== WORK TASK ==
Pick every line out of the entries below that has the string "settings", and copy it.

▬▬▬▬▬▬

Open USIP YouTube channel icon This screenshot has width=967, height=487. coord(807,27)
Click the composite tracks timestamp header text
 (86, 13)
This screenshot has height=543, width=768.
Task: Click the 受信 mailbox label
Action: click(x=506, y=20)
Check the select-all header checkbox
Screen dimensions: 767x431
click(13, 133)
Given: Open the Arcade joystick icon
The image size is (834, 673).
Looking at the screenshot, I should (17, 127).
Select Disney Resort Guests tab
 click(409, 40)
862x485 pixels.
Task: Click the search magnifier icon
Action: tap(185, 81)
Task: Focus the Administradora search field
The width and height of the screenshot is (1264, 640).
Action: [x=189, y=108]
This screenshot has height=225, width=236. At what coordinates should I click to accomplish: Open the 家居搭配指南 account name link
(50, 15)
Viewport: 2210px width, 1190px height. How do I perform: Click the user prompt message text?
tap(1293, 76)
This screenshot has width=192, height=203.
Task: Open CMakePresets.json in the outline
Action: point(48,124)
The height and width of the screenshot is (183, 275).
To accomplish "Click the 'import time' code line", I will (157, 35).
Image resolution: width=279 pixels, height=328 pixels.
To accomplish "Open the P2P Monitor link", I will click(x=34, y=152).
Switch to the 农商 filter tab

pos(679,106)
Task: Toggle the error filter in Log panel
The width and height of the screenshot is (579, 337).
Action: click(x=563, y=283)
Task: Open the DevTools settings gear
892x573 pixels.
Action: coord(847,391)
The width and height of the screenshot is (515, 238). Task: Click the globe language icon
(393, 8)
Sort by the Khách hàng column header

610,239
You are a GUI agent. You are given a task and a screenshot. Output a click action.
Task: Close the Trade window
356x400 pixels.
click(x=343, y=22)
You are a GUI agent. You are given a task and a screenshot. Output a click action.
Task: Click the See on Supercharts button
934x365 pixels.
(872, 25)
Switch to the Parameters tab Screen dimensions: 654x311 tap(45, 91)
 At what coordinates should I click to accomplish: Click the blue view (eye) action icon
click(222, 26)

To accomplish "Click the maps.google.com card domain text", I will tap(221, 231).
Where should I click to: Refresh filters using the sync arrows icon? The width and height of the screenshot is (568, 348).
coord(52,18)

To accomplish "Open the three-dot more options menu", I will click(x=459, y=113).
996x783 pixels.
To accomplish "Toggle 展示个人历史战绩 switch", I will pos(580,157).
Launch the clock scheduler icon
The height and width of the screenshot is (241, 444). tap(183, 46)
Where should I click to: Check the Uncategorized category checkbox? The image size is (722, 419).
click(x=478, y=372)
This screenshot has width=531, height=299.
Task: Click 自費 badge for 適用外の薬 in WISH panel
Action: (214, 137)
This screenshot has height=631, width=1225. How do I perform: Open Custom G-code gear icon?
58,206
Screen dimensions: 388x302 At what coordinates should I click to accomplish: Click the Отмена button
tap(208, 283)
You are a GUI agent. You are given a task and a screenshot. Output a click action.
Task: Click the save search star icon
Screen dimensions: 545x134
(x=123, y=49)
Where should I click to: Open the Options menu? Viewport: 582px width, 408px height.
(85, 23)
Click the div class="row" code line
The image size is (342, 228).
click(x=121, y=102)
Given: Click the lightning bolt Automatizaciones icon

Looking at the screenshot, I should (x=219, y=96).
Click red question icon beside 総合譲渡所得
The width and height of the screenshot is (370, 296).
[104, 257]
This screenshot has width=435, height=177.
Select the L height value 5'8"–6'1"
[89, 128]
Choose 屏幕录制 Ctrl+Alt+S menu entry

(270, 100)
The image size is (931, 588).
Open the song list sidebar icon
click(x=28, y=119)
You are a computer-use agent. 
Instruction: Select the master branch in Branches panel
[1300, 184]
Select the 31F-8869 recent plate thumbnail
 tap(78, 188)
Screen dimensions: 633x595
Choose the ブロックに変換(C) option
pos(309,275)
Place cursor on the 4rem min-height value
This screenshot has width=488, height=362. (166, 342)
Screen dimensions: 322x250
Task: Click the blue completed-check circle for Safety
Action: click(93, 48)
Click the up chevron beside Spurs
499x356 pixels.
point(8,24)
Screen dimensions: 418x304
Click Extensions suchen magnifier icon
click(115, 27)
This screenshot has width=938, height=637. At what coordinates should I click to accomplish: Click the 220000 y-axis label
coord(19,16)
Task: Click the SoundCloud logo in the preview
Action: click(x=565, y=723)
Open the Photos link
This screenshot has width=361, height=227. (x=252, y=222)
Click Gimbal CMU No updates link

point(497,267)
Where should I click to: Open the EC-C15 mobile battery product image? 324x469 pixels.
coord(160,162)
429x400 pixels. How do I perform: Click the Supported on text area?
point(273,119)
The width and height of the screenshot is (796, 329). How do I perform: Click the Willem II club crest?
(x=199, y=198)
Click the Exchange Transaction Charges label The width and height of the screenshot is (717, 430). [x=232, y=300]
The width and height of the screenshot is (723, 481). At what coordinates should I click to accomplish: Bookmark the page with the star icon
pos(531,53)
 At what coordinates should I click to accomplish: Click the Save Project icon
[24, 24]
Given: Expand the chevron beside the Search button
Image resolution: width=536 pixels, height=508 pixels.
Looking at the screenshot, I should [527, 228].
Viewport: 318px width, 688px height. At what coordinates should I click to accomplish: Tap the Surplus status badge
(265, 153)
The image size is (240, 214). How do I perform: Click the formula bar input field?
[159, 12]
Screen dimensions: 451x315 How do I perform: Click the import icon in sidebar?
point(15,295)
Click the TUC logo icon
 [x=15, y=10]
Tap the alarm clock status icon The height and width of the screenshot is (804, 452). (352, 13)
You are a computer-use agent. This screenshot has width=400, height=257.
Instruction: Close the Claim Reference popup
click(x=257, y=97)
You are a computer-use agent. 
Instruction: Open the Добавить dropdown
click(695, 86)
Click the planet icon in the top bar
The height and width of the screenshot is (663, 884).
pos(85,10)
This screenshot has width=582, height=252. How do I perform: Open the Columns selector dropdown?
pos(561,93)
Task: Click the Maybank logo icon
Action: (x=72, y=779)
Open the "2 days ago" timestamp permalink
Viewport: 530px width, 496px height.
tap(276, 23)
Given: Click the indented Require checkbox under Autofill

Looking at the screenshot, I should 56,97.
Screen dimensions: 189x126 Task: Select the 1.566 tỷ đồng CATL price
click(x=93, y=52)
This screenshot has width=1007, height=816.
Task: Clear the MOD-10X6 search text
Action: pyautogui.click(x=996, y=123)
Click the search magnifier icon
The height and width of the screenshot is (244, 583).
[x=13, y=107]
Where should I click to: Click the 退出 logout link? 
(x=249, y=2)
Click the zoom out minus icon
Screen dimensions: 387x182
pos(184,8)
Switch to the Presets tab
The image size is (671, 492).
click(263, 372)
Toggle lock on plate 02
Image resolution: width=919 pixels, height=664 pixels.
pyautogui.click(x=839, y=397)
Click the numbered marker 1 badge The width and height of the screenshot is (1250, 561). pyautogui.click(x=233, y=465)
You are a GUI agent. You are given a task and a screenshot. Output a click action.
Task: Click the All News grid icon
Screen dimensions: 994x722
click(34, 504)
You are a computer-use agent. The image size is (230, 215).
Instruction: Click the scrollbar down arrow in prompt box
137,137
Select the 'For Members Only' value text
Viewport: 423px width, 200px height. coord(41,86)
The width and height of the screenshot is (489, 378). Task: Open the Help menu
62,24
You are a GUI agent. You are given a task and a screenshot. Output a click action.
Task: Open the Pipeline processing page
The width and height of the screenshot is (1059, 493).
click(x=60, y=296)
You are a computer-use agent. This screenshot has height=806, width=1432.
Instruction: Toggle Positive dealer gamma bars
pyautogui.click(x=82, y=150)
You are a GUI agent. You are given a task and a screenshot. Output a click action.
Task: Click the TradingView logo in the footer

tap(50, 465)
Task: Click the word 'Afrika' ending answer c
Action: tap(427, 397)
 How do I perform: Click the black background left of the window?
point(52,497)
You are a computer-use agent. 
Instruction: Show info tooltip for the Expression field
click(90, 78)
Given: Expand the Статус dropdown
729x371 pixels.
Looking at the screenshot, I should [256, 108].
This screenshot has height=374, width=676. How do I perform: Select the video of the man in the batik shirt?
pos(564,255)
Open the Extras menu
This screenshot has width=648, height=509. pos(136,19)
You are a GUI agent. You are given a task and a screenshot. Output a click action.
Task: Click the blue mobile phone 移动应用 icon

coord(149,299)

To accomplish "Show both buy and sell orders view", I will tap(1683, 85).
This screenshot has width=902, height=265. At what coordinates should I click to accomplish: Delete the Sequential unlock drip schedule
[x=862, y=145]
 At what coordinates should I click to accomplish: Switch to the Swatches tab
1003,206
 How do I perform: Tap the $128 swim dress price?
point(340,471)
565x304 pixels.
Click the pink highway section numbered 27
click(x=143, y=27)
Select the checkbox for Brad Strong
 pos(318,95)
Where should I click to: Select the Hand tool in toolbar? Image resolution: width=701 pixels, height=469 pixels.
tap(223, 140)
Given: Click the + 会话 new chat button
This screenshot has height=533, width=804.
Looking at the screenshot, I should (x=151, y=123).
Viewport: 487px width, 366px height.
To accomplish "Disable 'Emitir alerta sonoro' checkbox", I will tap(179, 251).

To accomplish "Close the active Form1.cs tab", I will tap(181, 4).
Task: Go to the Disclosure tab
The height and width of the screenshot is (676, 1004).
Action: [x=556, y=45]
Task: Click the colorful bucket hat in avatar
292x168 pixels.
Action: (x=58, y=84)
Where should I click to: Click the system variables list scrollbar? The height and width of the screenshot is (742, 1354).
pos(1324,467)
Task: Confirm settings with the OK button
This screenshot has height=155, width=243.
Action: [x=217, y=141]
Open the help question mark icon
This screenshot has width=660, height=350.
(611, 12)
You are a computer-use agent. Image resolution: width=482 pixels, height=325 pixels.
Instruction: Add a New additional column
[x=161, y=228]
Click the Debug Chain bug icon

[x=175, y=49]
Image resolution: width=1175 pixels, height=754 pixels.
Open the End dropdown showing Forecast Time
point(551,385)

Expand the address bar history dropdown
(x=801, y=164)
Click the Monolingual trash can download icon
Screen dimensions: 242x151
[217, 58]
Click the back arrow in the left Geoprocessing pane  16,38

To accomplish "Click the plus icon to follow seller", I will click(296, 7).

▬▬▬▬▬▬

== EXERCISE ANSWER ==
Task: Open the DevTools settings gear
Task: Confirm settings with the OK button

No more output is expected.